I acknowledge that skiing as a sport exists in rarified air and that ski towns have bigger problems, like a workforce commuting many miles due to unaffordable housing, than issues of first tracks. But we are also talking about communities of people who fell in love with skiing and built their lives around it.
It didn’t take me long to figure out that pay-for-powder programs are all over the place. I did not find any comprehensive lists, but an internet search revealed many options, at a variety of prices. With ski-area consolidation led by Vail Resorts Inc., Alterra Mountain Company, Boyne Resorts, and Powdr Corporation, if first-tracks programs prove profitable for one resort area, it makes sense they will spread to others. A few examples:
In Colorado, Steamboat’s website promises that you can “be among the first to claim freshly groomed slopes with this add-on to your pass or full-day lift ticket” through its First Tracks program, which offers early access to certain lifts and terrain for a limited number of people. Expect to pay between $55 and $75 a day over the regular lift-ticket cost of $127 up to $290 or so.
At Big Sky Resort, in Montana, the First Tracks Tram Guide program, “designed for the most adventurous skiers,” allows for one hour of pre-opening guided skiing and the rest of the day showing you “the ins and outs of Lone Mountain with limited instruction but full stoke.” First Tracks costs $1,450 for a group of one to three. (An unguided option, for an hour of pre-opening skiing in terrain that is not avalanche prone, is listed on the Big Sky website as available for $35—a good deal.)
Newly joining the fun is Winter Park Resort, Colorado, for the 2023–2024 winter season. The website says: “Early Ups is a season pass or daily lift ticket add-on, offering an opportunity for intermediate and advanced riders to be the first on the mountain.” Early Ups cost $599 extra with your season pass or $49 to $69 on top of a daily lift ticket, with a limited quantity available.

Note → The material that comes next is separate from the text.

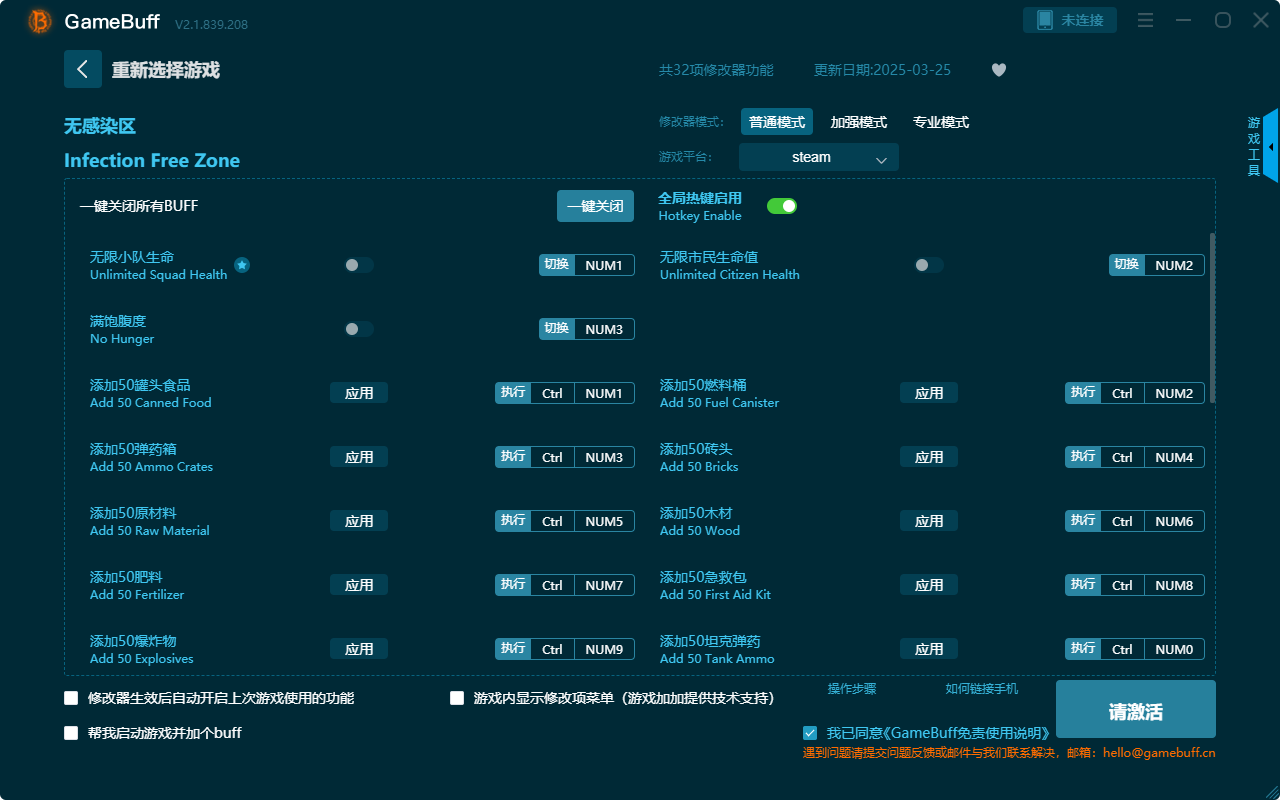Disable the Hotkey Enable global toggle

coord(782,205)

These days, Aspen Mountain’s First Tracks program is available only to three groups: AspenX Mountain Club members, clients in private lessons and guided tours, and Aspen Skiing Company hotel guests. The hook on The Little Nell hotel (owned by the Aspen Skiing Company) website goes: “With luck, instead of corduroy, you’ll be navigating your way down through waist-deep powder.”

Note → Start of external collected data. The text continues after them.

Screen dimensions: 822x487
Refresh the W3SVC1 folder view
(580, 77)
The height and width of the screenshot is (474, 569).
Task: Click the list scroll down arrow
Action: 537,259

Jeff Hanle told me that the initiation fee at The AspenX Mountain Club is $275,000. Aspen Skiing Company-owned hotels are expensive: for example, Saturday night over Presidents’ Day weekend at The Little Nell is $3,579, and an all-day private lesson might set you back $1,041. But if you join the club, rent a room, or book a private lesson, First Tracks are part of the package.
It is important to note that a similar program at the Aspen Skiing Company-owned Snowmass ski resort ten miles away is available for free on Mondays, Wednesdays, and Fridays by reservation. The program offers fresh powder and corduroy skiing before the lifts open, and is for advanced intermediate skiers and snowboarders aged 11 and older.

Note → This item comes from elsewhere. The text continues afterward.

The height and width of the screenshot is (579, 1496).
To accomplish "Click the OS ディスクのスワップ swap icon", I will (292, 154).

Breckenridge and Keystone, Colorado, have first-tracks programs that require staying at their properties, and a number of resorts, including Crystal, Washington; Big Bear, California; Blue Mountain, Pennsylvania; and Deer Valley, Utah, offer three early-on days a season for Ikon Pass holders but do not have programs per se.
The most selective program might be at Alta Ski Area, in Utah, the state boasting “the greatest snow on earth”—a phrase used by a Salt Lake Tribune ski editor in 1960 that became a state trademark. An Early Bird program is offered on a very limited basis to advanced skiers with established relationships with instructors. A private lesson at Alta costs $900 per full day (or $450 for a half day, $300 for two hours), and only with an instructor’s recommendation can a person register for an Early Bird hour ($172).